Michelle Chan [00:08:42]: And so I mentioned in the past on some things that I've seen users working on is playing around with the prompt and output and pauses and everything so that it sounds more natural when you're using text to speech. So lastly, just going to mention that we are launching a new text to speech product called Aura. You can check out this aura preview announcement. I can share the link with the team to share it out that we're targeting low latency under 250 milliseconds conversational voice and a comparable cost as well. So if you're interested in a preview, feel free to email me. But yeah, thank you.
Adam Becker [00:09:27]: Nice. Michelle, I hadn't quite thought about just how complex, how difficult a task it is to do mean and to do it mean. It sounds like there's just a vast jungle of complexity there. So thank you for walking us through at least some of it. There's a couple of questions here from the audience. I'll just go through them very quickly. To know when a human stops talking, can't you just use like a problem? Isn't it a probabilistic task for an LLM, isn't that sufficient to figure that out? What makes that task difficult?
Michelle Chan [00:10:03]: So I think it's to do with an appropriate, like, let's say a user is talking. And it also isn't just an LLM task. It depends on the user's tone. So let's say you're detecting if a human saying and then thinking, or it's a little bit like it wants to continue. It's not only a text problem. Yeah.

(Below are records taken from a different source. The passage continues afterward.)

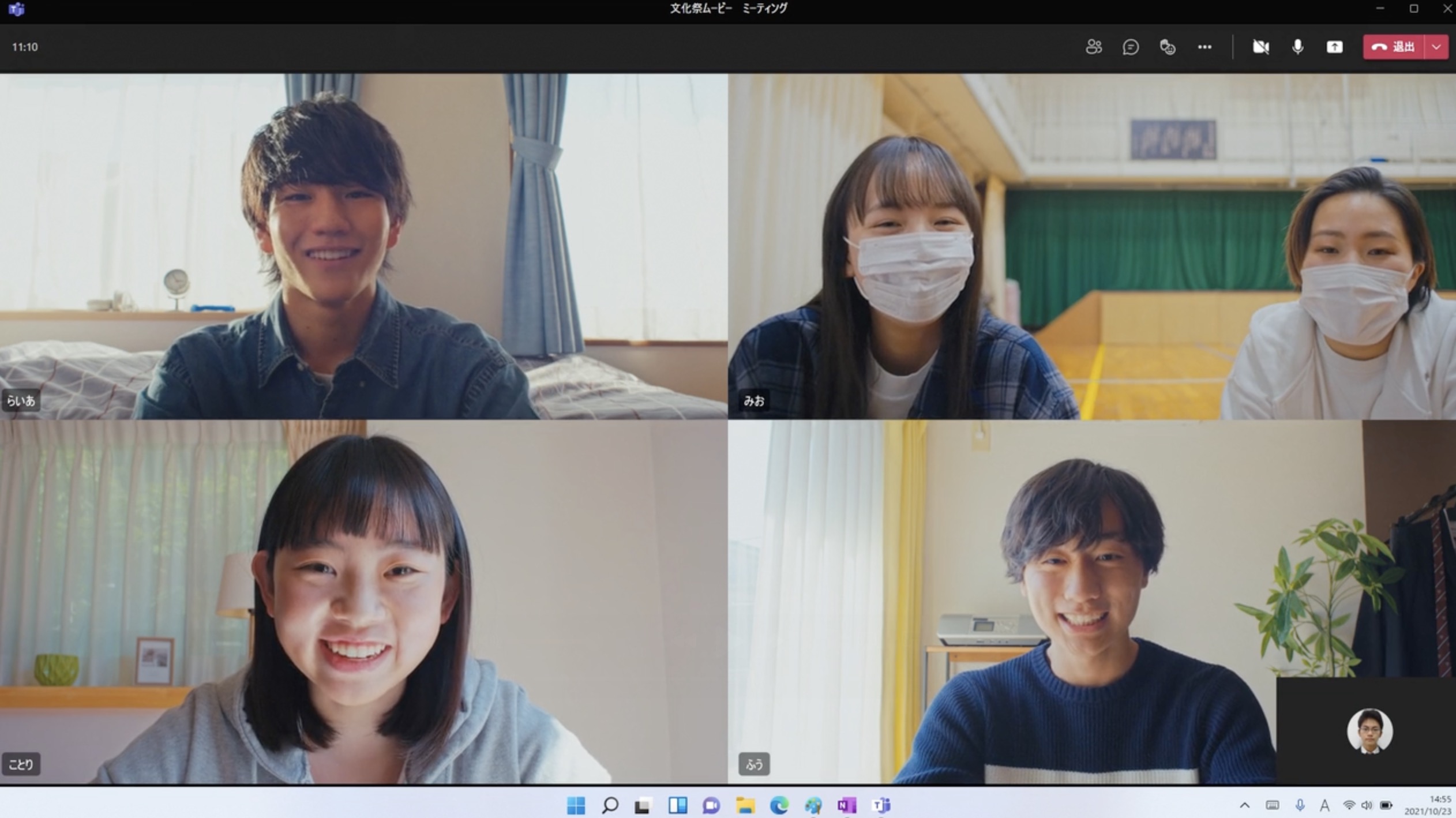Select the ふう participant name label
The height and width of the screenshot is (818, 1456).
(754, 764)
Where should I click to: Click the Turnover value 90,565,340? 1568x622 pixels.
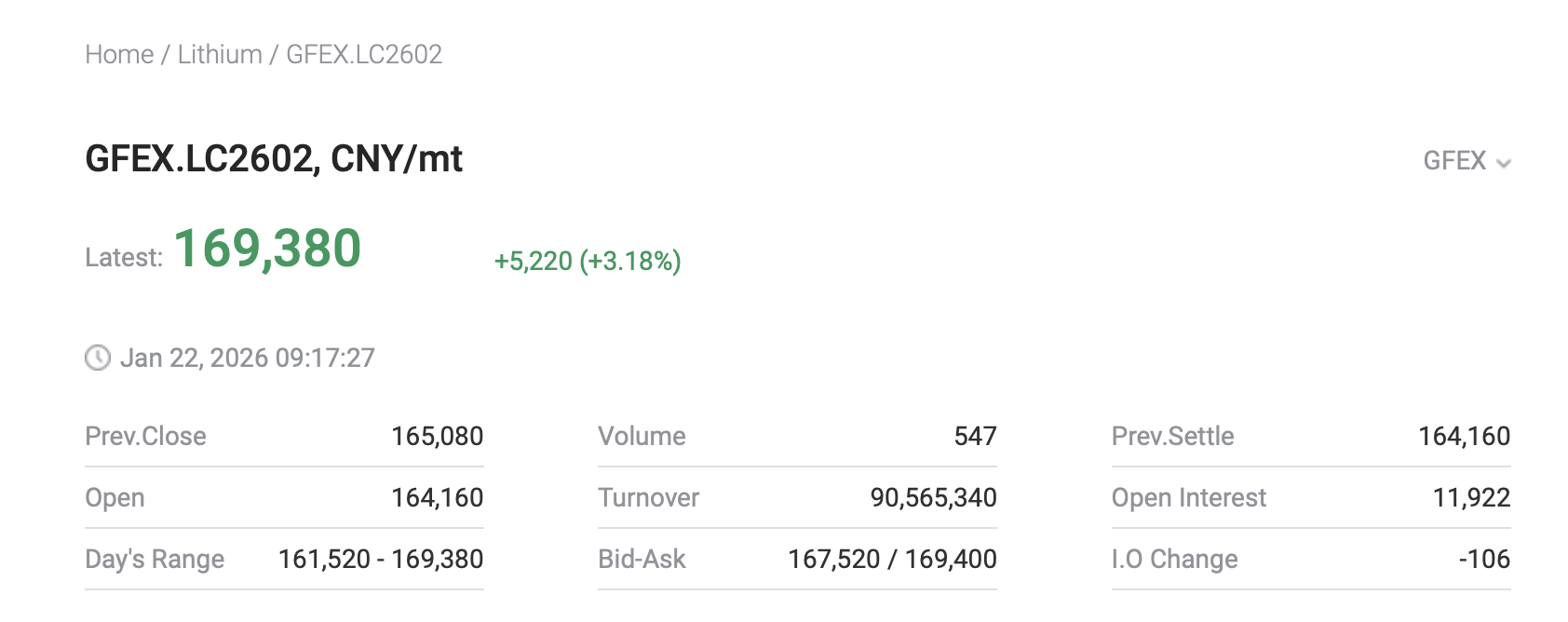tap(931, 497)
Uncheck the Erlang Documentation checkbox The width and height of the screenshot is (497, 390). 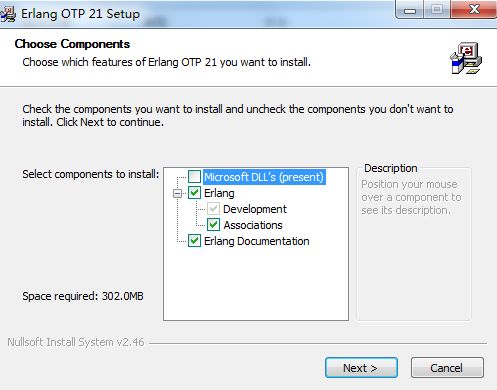pyautogui.click(x=194, y=241)
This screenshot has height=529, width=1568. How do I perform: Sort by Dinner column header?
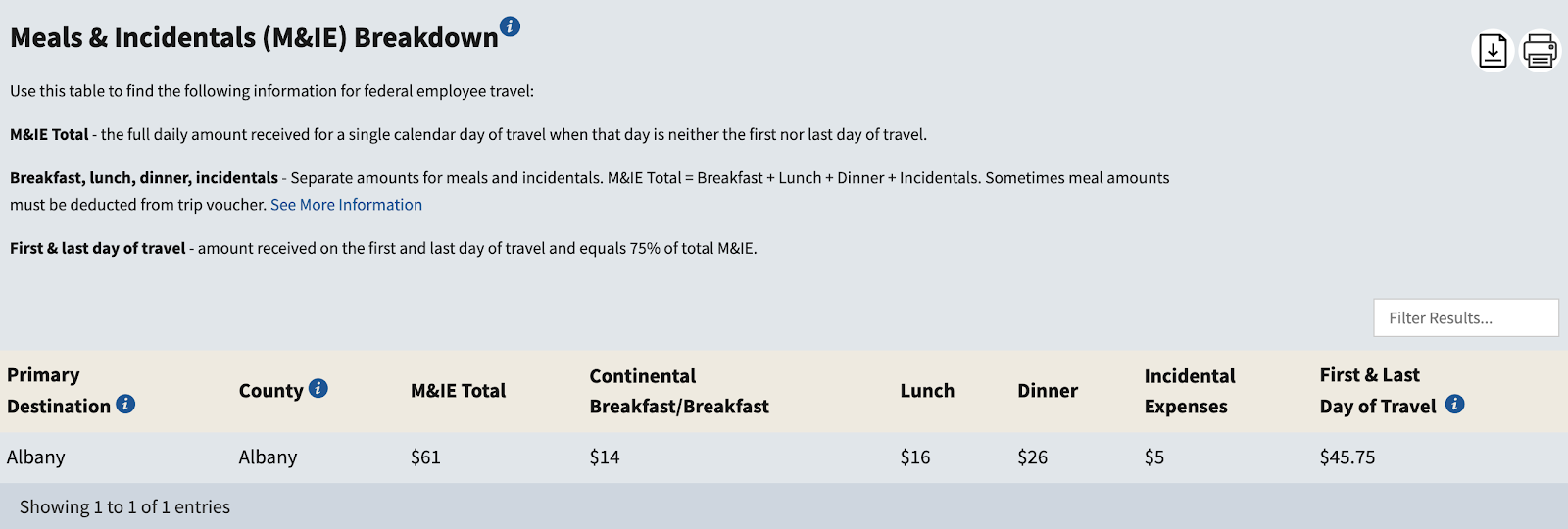1048,390
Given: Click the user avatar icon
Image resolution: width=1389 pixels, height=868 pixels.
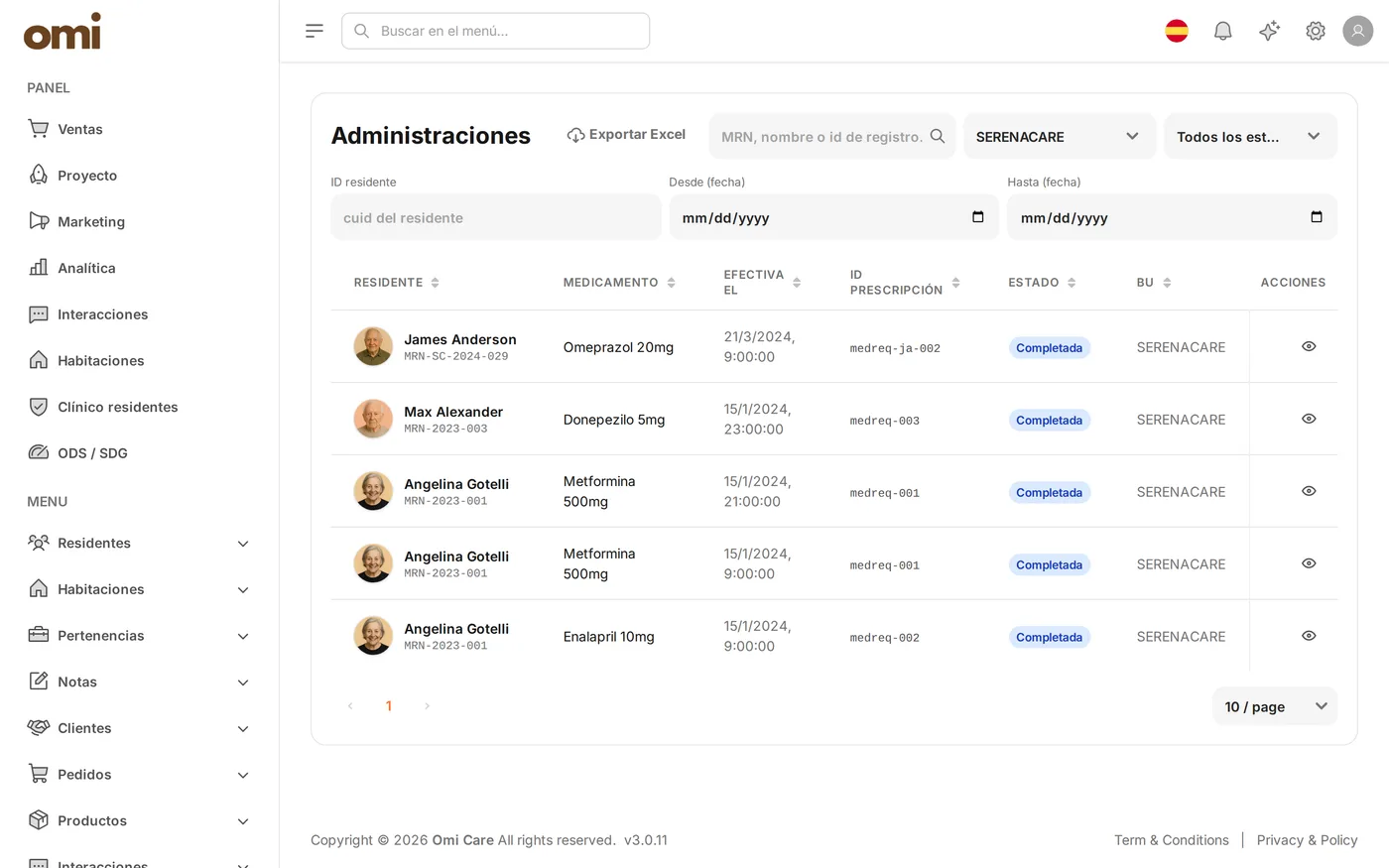Looking at the screenshot, I should (x=1357, y=31).
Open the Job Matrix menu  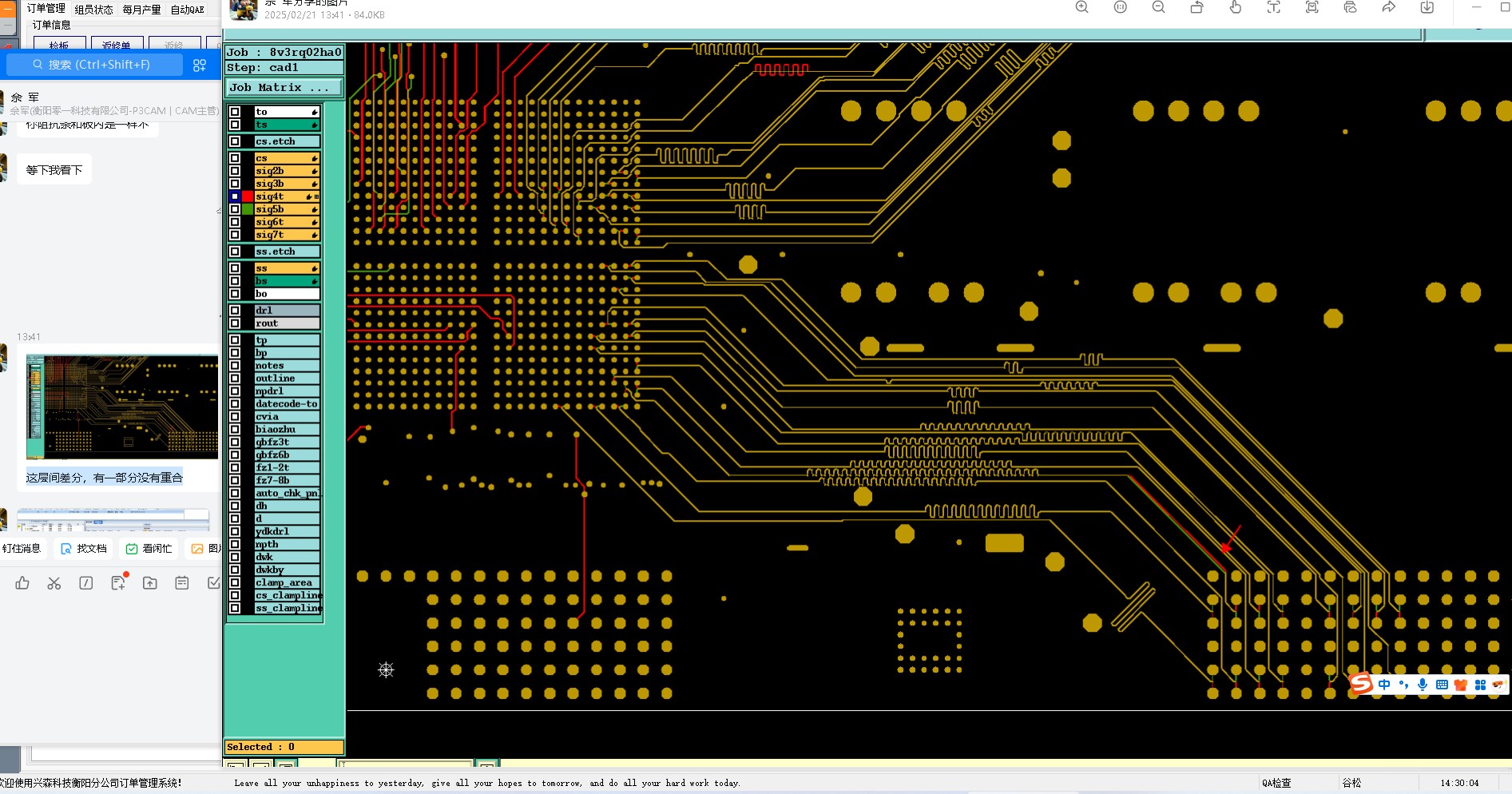point(284,88)
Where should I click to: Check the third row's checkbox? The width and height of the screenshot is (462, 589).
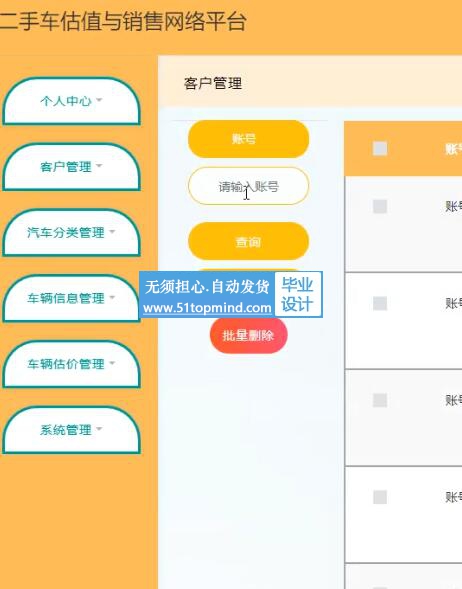[380, 400]
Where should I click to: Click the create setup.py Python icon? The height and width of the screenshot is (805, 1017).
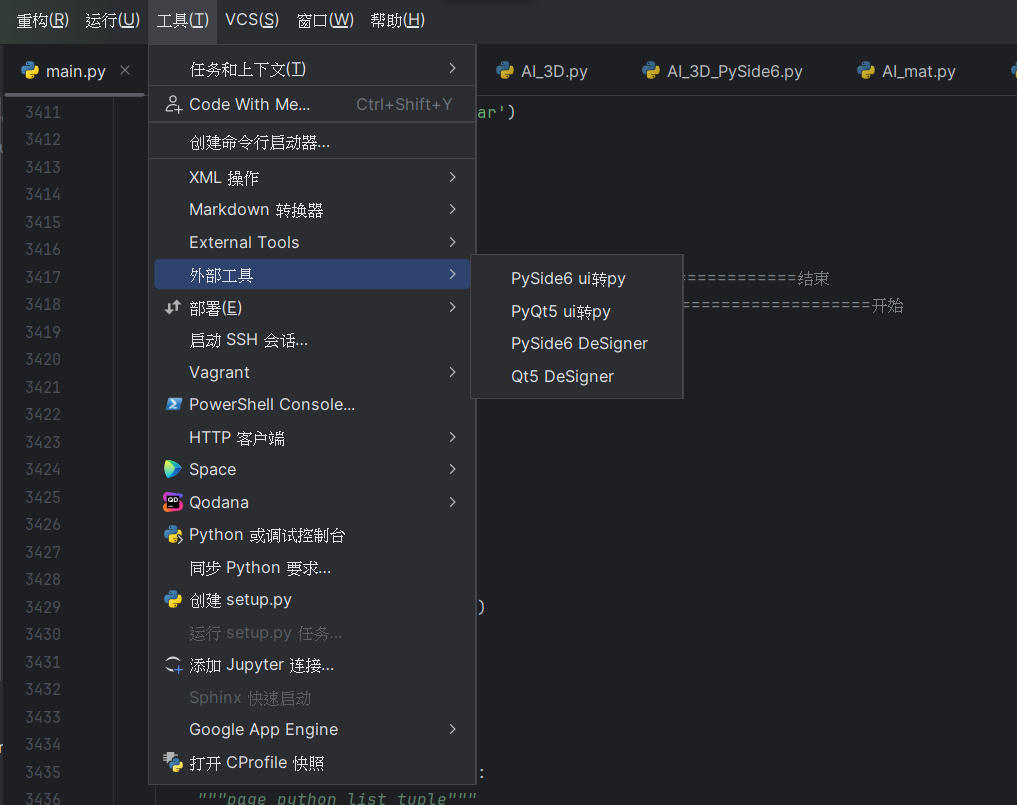pyautogui.click(x=173, y=600)
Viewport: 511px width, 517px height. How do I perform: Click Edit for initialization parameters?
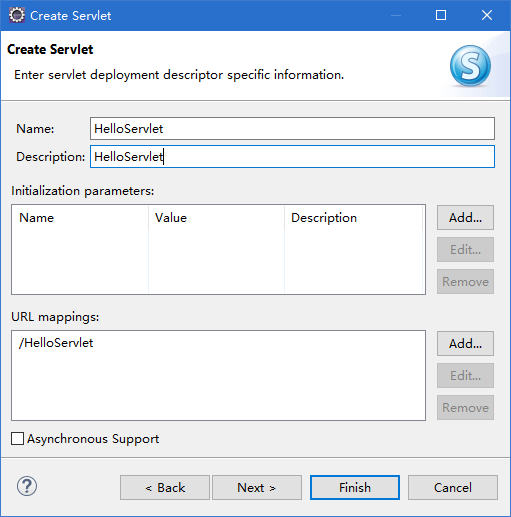[465, 250]
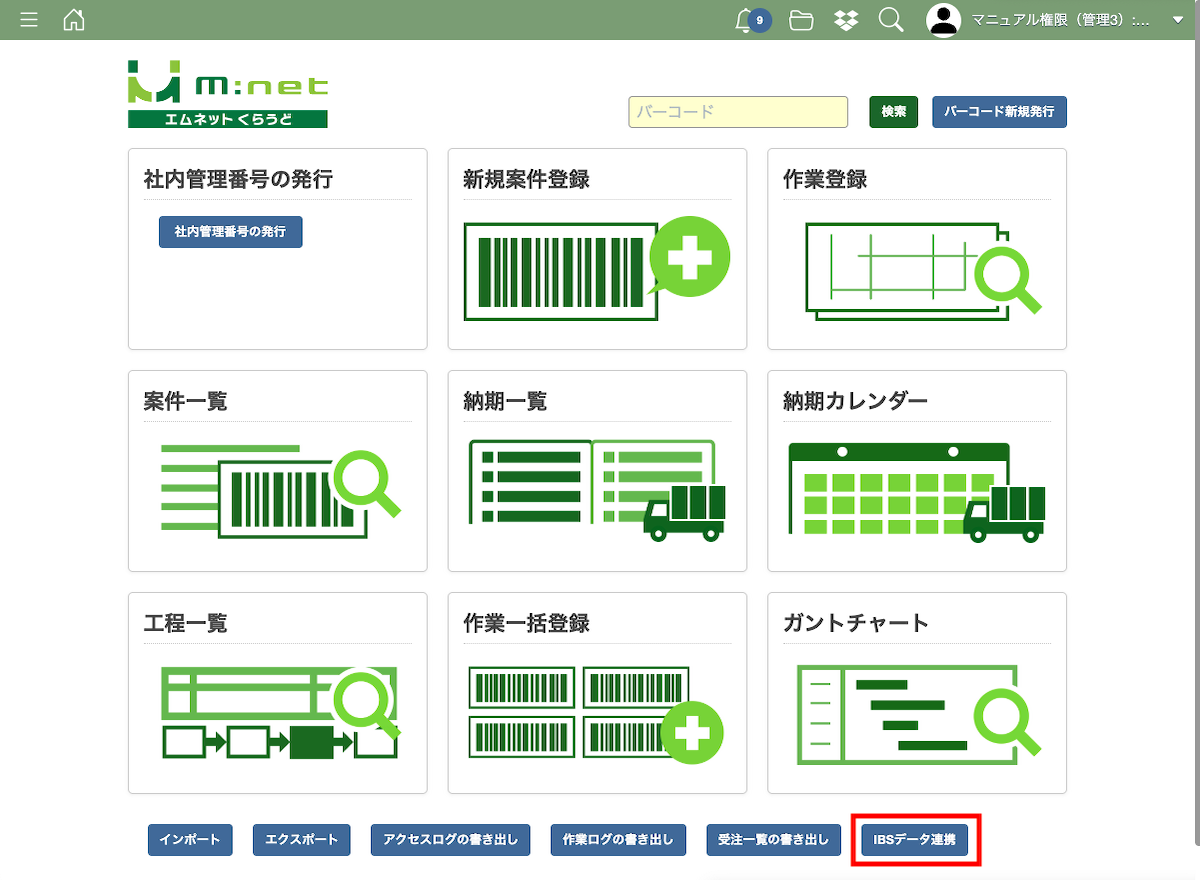Click the M:net エムネットくらうど logo
This screenshot has width=1200, height=880.
tap(228, 94)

Adam Becker [00:10:32]: One more thing here. How about slang? Is there a way to incorporate slang into this? Do you have different. How do you teach the LLM or the agent here to be speaking at a more colloquial language? On one hand, you already said that the text that, let's say like traditional llms are producing, it's not like spoken word, right? So you have to chunk it. You have to ask it to be much more specific in how it structures its output. Are there other things you can do to just change the actual words that are used?
Michelle Chan [00:11:10]: Yes, you can change the words that are used, but I think the technology is still developing on. Okay, based on an LLM output, how can you actually turn this conversational? There are prompts that you can do, but it also can start from for slangs. It sounds real when it's in the accent together with a slang. And so there's a lot that also from the data set side of things that you can work on as well.
Adam Becker [00:11:39]: Awesome, Michelle, thank you very much. Drop us the link, stay in the chat, please, and keep up the good work. Thanks for coming.